Although there was no policy of elective delivery for multiple gestations before 40 weeks in any of the maternity units studied, it is likely that some pregnancies were induced before term for perceived maternal or fetal risks. It is significant, therefore, that despite possible selective early delivery in our cohort, the risks of stillbirth continued to increase exponentially with advancing gestation. In the absence of effective techniques of surveillance at term to prevent fetal loss, a policy of elective delivery of multiple-gestation pregnancies by 39 weeks might be justified. Although preterm deliveries are potentially at increased risk of neonatal mortality and morbidity mainly because of pulmonary immaturity, our data indicate that the advantages of elective delivery by 39 weeks might outweigh the fetal and neonatal risks of an expectant approach.

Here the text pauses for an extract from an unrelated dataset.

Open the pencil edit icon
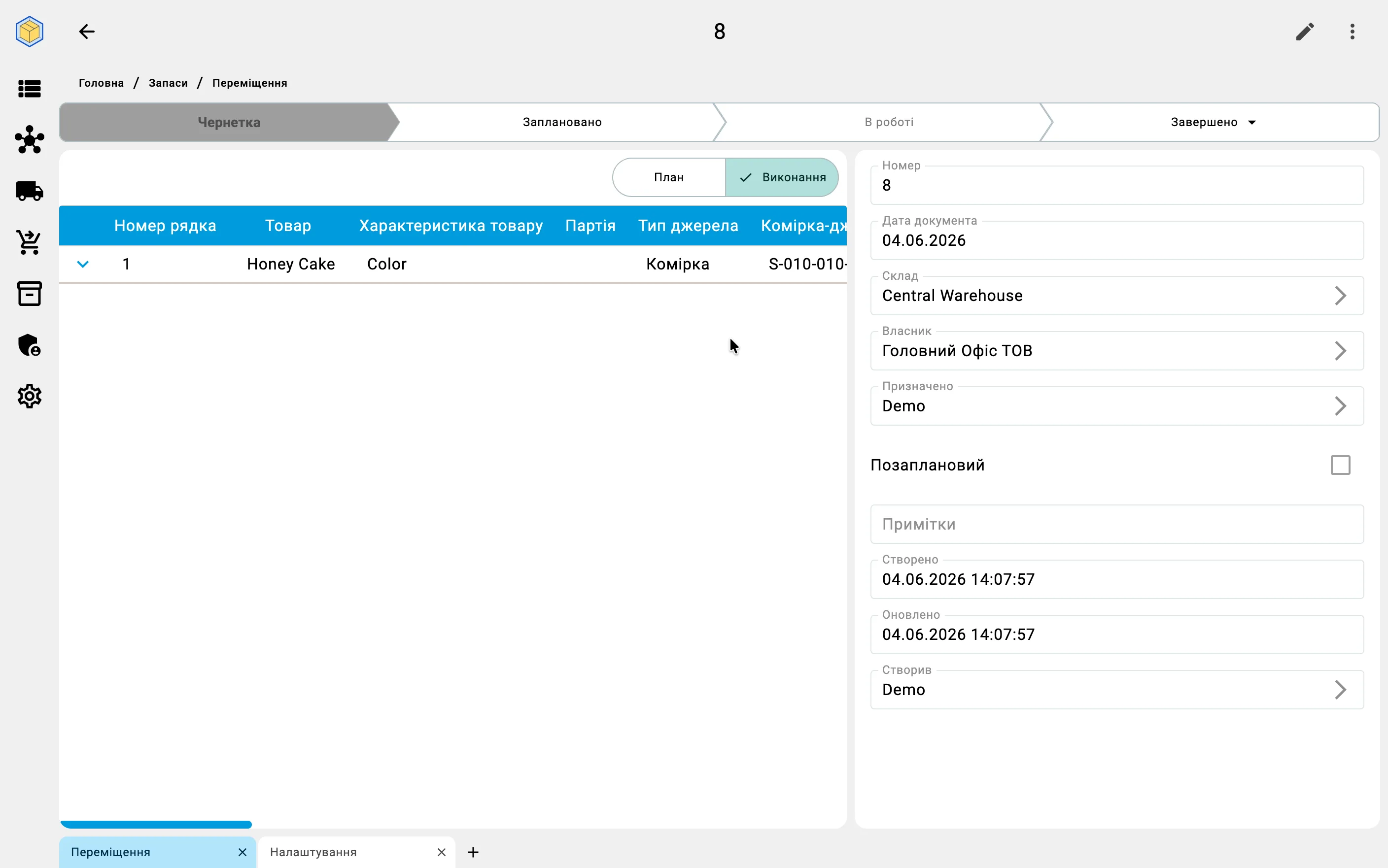The height and width of the screenshot is (868, 1388). point(1305,32)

This hypothesis should be tested in randomized controlled trials, as with singleton pregnancy.18
The gestation-specific perinatal mortality rate is commonly used as a factor on which to base clinical decisions, under the misconception that it reflects the prevailing risks to the pregnancy. We found that when the true gestation-specific risks of stillbirth are calculated, multiple gestations at 37–38 weeks' gestation have risks of fetal mortality equivalent to those of postterm singleton pregnancy. As multiple gestations rarely proceed beyond 39 weeks, and because the fetal mortality rate increases several-fold beyond this gestational age, elective delivery might be justified.